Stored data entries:
───

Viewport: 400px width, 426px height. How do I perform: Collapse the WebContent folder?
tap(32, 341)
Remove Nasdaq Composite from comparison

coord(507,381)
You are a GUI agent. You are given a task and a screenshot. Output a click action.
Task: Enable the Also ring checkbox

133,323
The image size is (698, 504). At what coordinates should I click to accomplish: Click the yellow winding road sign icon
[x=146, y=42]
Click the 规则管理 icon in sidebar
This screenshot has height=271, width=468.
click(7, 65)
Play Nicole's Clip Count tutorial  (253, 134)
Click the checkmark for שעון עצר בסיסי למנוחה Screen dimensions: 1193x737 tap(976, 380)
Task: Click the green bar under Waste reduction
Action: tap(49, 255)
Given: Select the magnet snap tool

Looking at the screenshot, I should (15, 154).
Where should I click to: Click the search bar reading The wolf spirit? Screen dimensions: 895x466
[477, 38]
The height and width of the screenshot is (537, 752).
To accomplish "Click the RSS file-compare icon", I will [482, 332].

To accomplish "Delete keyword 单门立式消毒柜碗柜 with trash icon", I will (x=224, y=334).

───

▶ **Exercise description**: Write out the data again in full. Match it exactly.

▶ **Completed task**:
Viewport: 400px width, 426px height. How do I perform: Collapse the WebContent folder?
tap(32, 341)
Remove Nasdaq Composite from comparison

coord(507,381)
You are a GUI agent. You are given a task and a screenshot. Output a click action.
Task: Enable the Also ring checkbox

133,323
The image size is (698, 504). At what coordinates should I click to accomplish: Click the yellow winding road sign icon
[x=146, y=42]
Click the 规则管理 icon in sidebar
This screenshot has height=271, width=468.
click(7, 65)
Play Nicole's Clip Count tutorial  (253, 134)
Click the checkmark for שעון עצר בסיסי למנוחה Screen dimensions: 1193x737 tap(976, 380)
Task: Click the green bar under Waste reduction
Action: tap(49, 255)
Given: Select the magnet snap tool

Looking at the screenshot, I should (15, 154).
Where should I click to: Click the search bar reading The wolf spirit? Screen dimensions: 895x466
[477, 38]
The height and width of the screenshot is (537, 752).
To accomplish "Click the RSS file-compare icon", I will [482, 332].

To accomplish "Delete keyword 单门立式消毒柜碗柜 with trash icon", I will (x=224, y=334).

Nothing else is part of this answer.